09-04-2015, 22:02
|
#22 |
| Z prywatnych dzienników Khedryna Falla: [Trzynasta notatka z CZ-127] Stan Khay'lena się pogarsza.
Przydałaby się pomoc Dorrena. Ale nie jest w najlepszym stanie, nie...
Nikt nie jest.
Mam nadzieję, że...
Oby infekcja u twi'leka nie przeniosła się. Jeśli tak się stanie, nie pomogę mu.
Jest źle.
Coś poszło nie tak.
Khedryn z trudem wstał z klęczek. Musiał oprzeć się o burtę łazika. Wcisnął datapad głęboko w poły ubrania.
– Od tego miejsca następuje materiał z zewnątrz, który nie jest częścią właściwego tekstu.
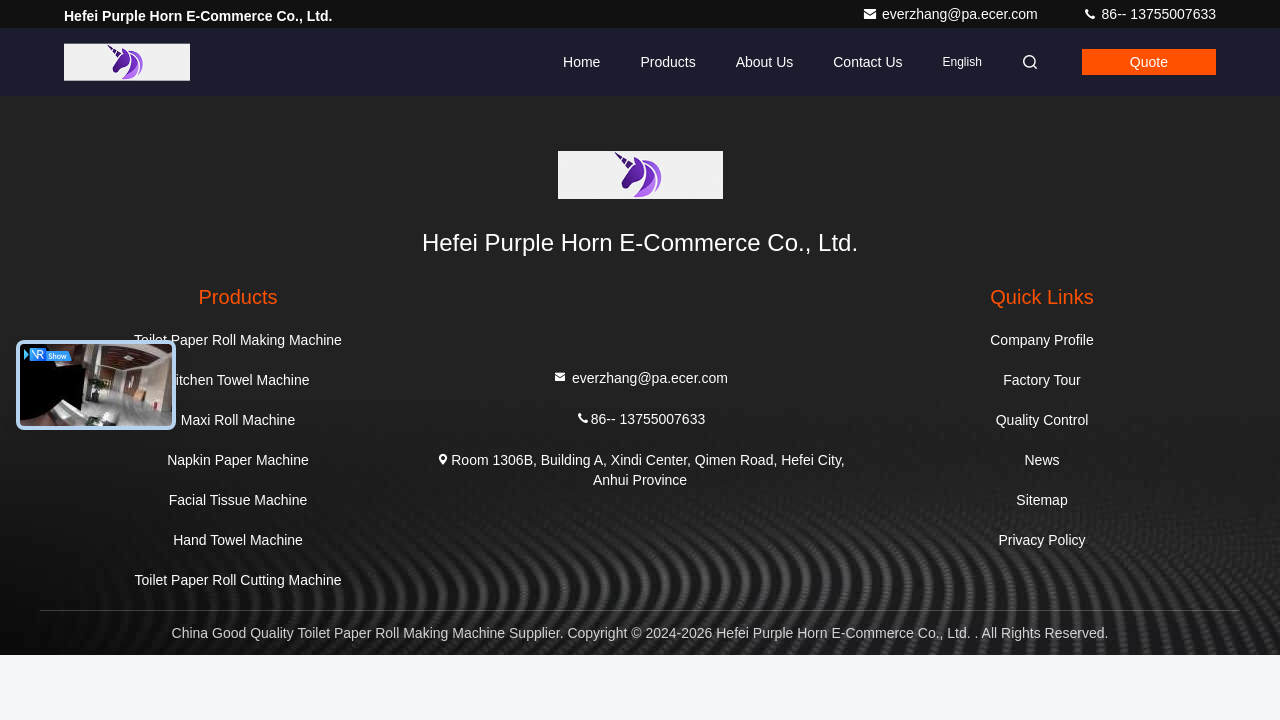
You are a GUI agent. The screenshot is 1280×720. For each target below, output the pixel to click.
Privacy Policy (1041, 540)
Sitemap (1041, 500)
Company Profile (1042, 340)
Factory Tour (1042, 380)
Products (667, 62)
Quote (1149, 62)
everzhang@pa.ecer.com (952, 14)
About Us (765, 62)
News (1041, 460)
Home (581, 62)
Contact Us (867, 62)
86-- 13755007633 (1149, 14)
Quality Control (1042, 420)
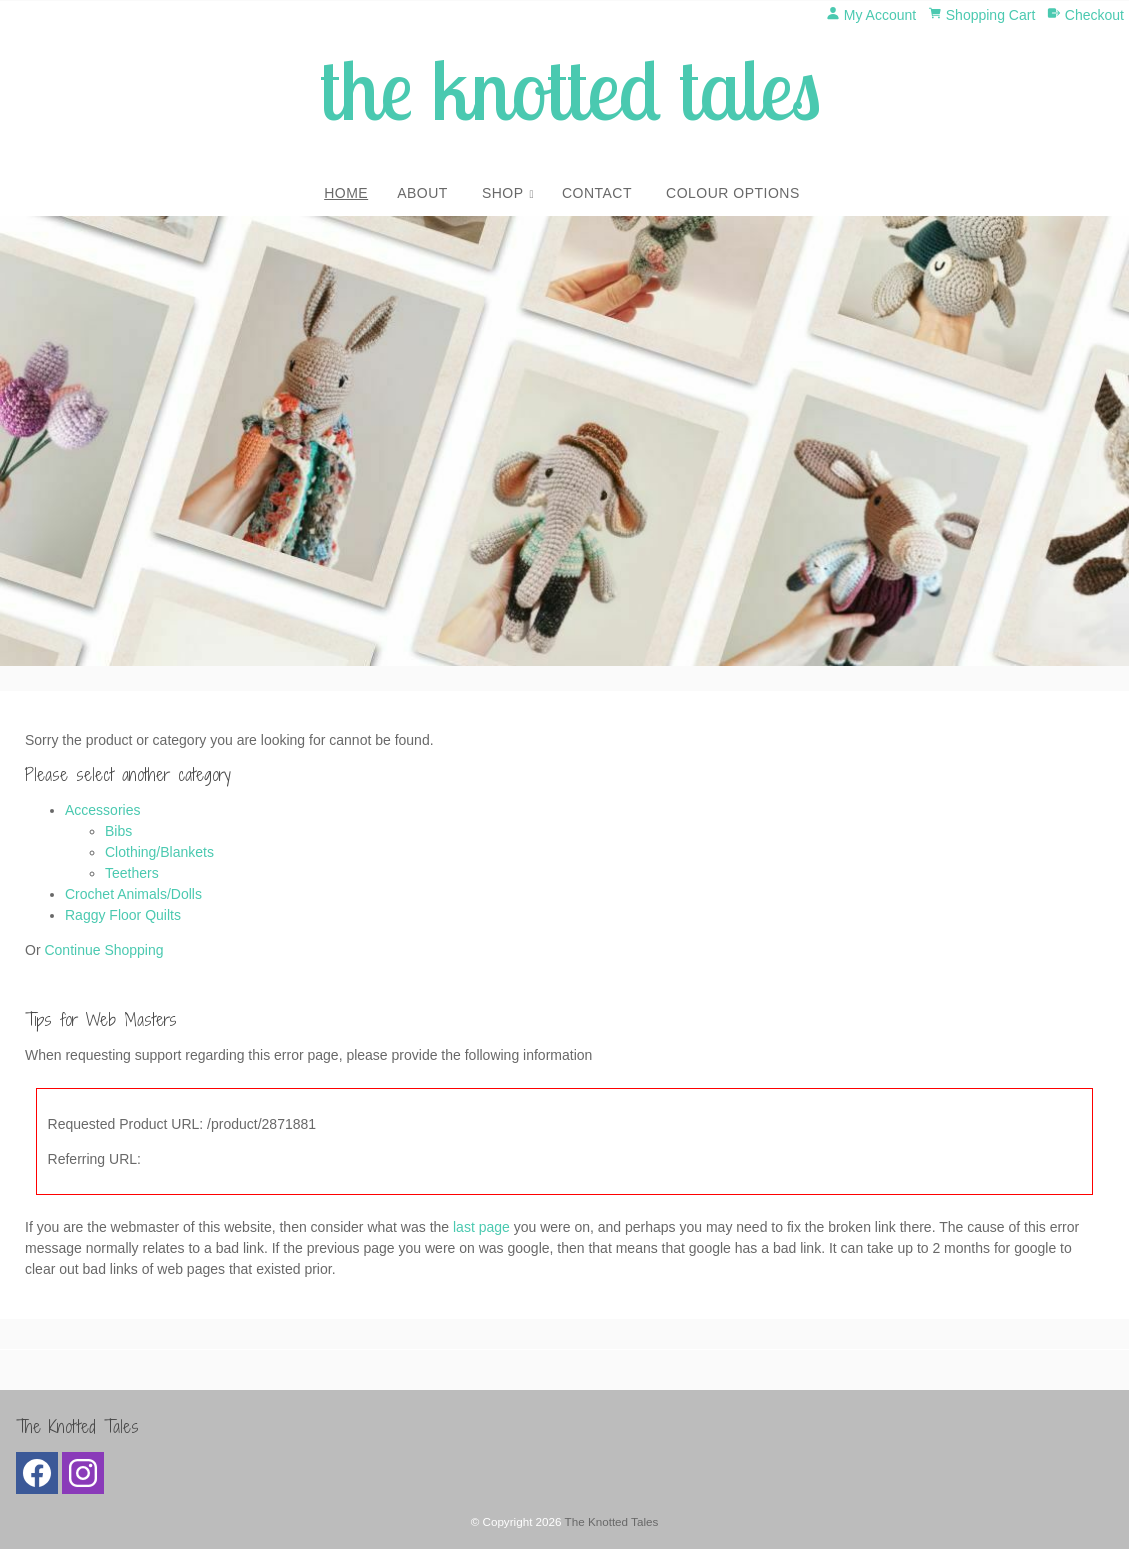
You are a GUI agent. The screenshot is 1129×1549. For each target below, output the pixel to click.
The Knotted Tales (612, 1521)
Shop (503, 193)
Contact (597, 193)
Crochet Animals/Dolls (133, 894)
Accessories (102, 810)
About (422, 193)
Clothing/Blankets (159, 852)
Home (346, 193)
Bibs (118, 831)
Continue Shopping (103, 950)
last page (481, 1227)
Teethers (132, 873)
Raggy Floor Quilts (123, 915)
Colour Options (733, 193)
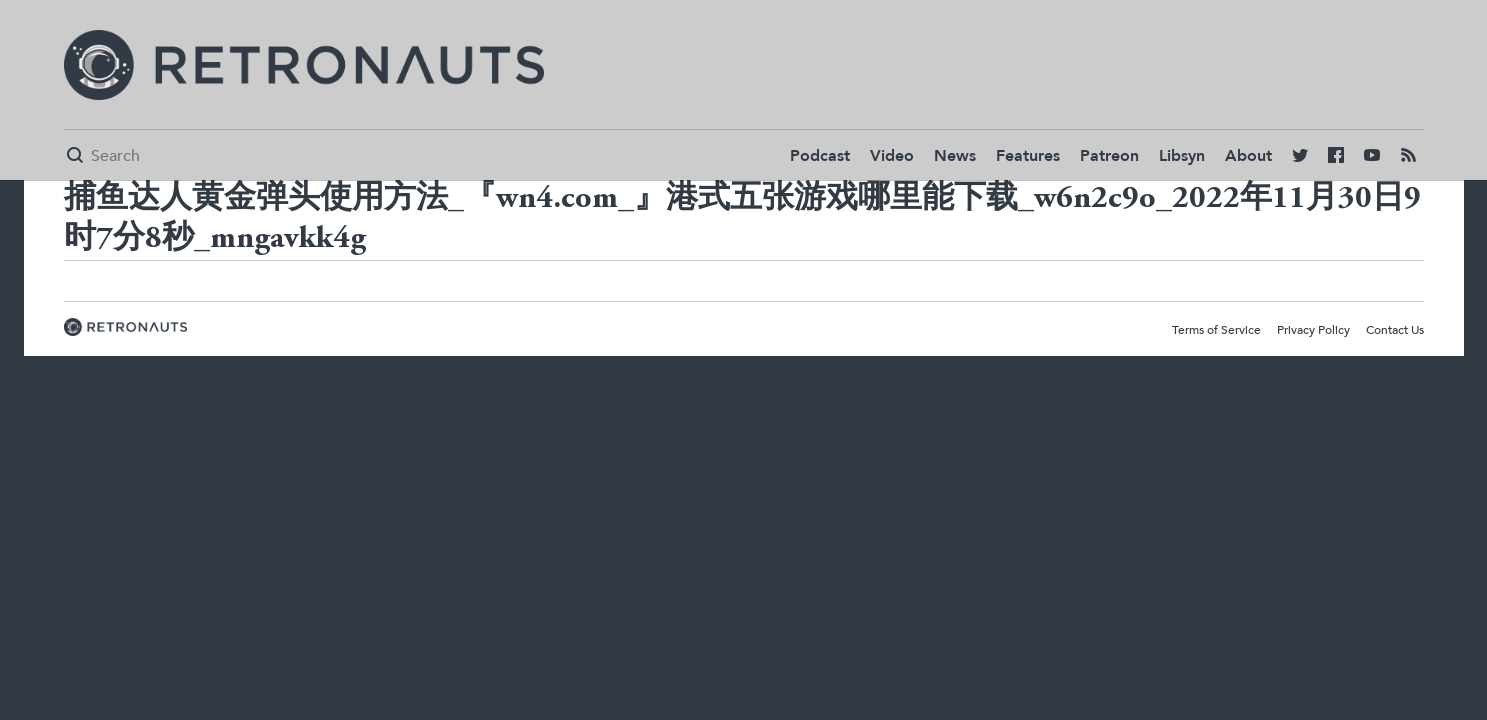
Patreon (1109, 156)
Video (892, 156)
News (955, 156)
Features (1028, 156)
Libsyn (1182, 156)
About (1248, 156)
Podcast (820, 156)
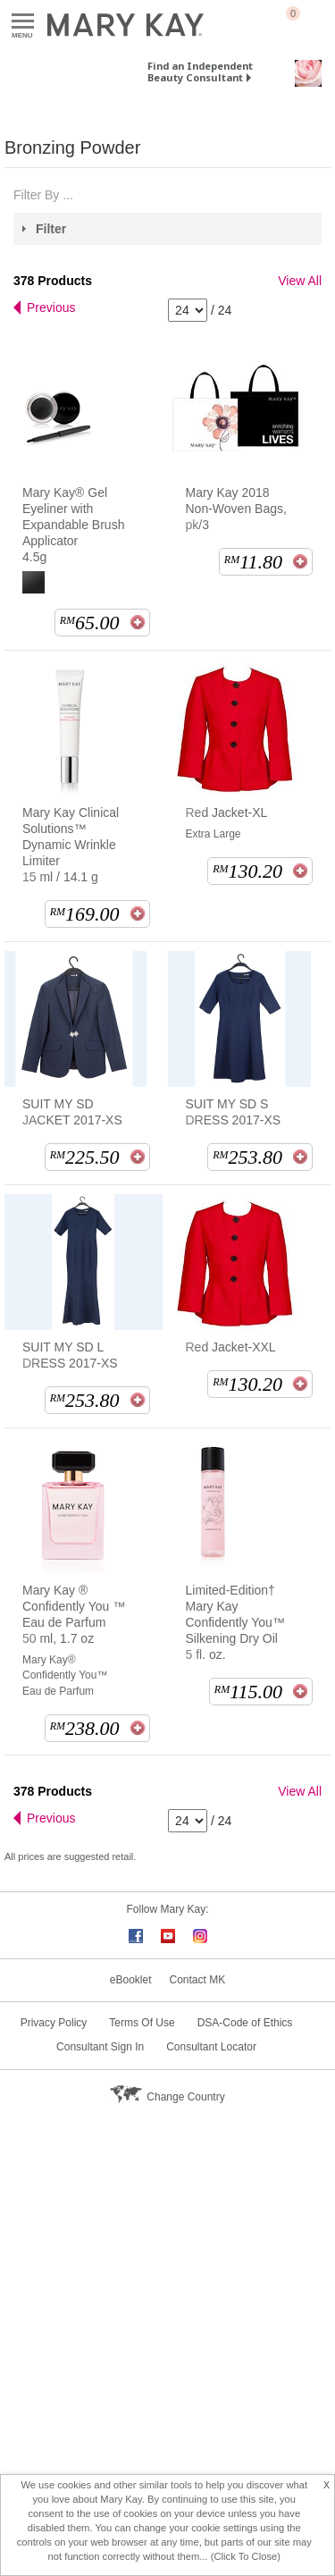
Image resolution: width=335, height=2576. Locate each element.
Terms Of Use (141, 2022)
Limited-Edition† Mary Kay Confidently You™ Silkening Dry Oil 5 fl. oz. (235, 1622)
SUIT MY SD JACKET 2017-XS (72, 1112)
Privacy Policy (54, 2022)
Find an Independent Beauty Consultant (200, 71)
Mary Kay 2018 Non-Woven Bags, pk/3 (236, 508)
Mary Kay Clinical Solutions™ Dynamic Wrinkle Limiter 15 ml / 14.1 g (70, 844)
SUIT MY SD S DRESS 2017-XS (233, 1112)
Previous (51, 307)
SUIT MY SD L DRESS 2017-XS (70, 1355)
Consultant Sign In (100, 2047)
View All (300, 281)
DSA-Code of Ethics (245, 2022)
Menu (23, 21)
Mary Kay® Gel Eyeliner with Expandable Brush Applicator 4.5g (73, 524)
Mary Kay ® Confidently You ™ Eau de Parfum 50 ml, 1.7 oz (73, 1614)
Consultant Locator (211, 2047)
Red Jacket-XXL (231, 1347)
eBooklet (131, 1980)
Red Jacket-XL (227, 812)
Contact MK (198, 1980)
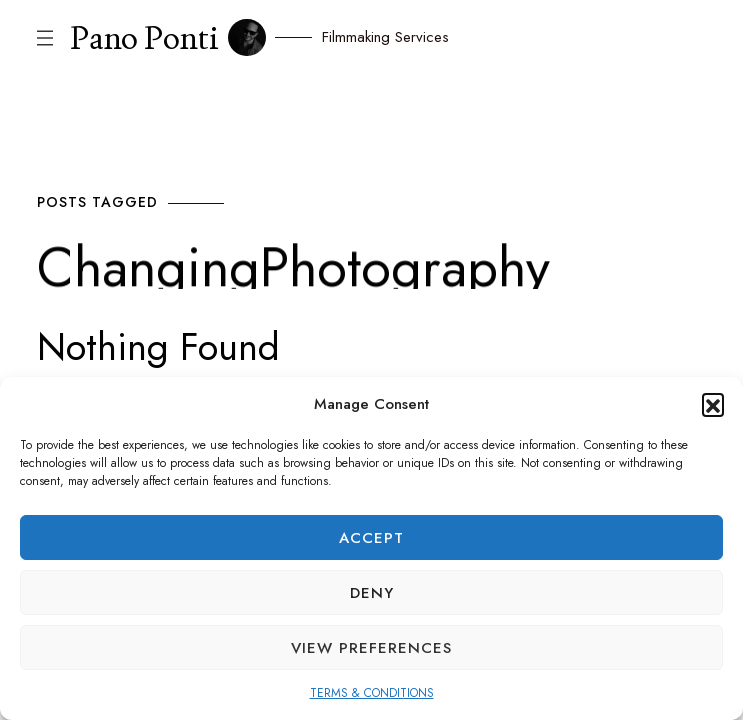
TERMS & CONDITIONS (372, 693)
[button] (713, 404)
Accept (371, 538)
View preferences (371, 648)
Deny (372, 593)
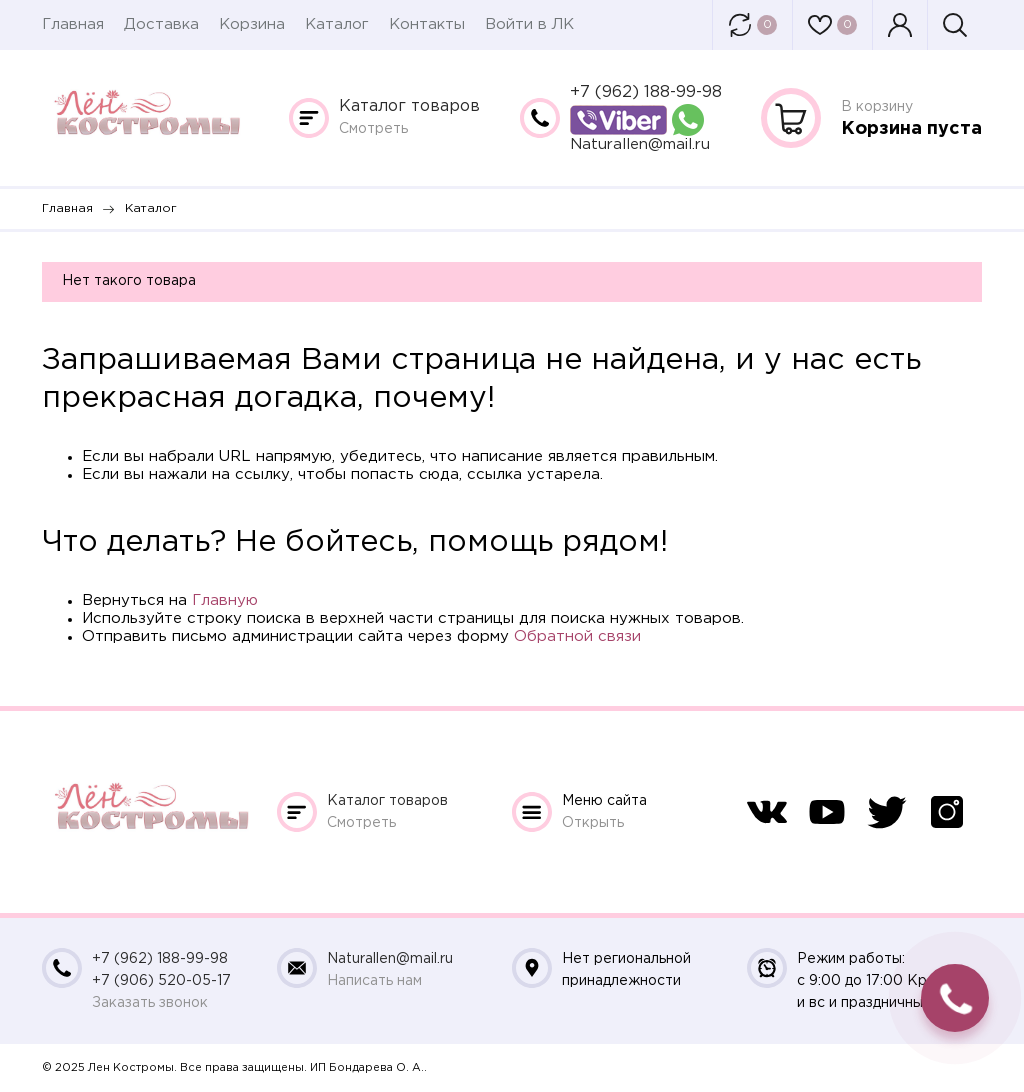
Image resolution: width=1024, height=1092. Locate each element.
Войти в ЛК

Dobrze, że urządzenie przetrwało upadek pojazdu bez uszkodzeń. Jedi chuchnął w zziębnięte ręce i zaklął pod nosem. Zabrał rannego twi'leka do środka i zaproponował Dorrenowi, by również tam wszedł. Przynajmniej było tam sucho i relatywnie ciepło.
Zerknął ponuro w oczy kota. Były bursztynowe, odbijały nikłe światło, które przebiło się jakoś przez gęstą kotarę chmur. Khedryn przykucnął obok łazika, tak, by nie padały na niego krople deszczu i zaczął przyglądać się drapieżcy.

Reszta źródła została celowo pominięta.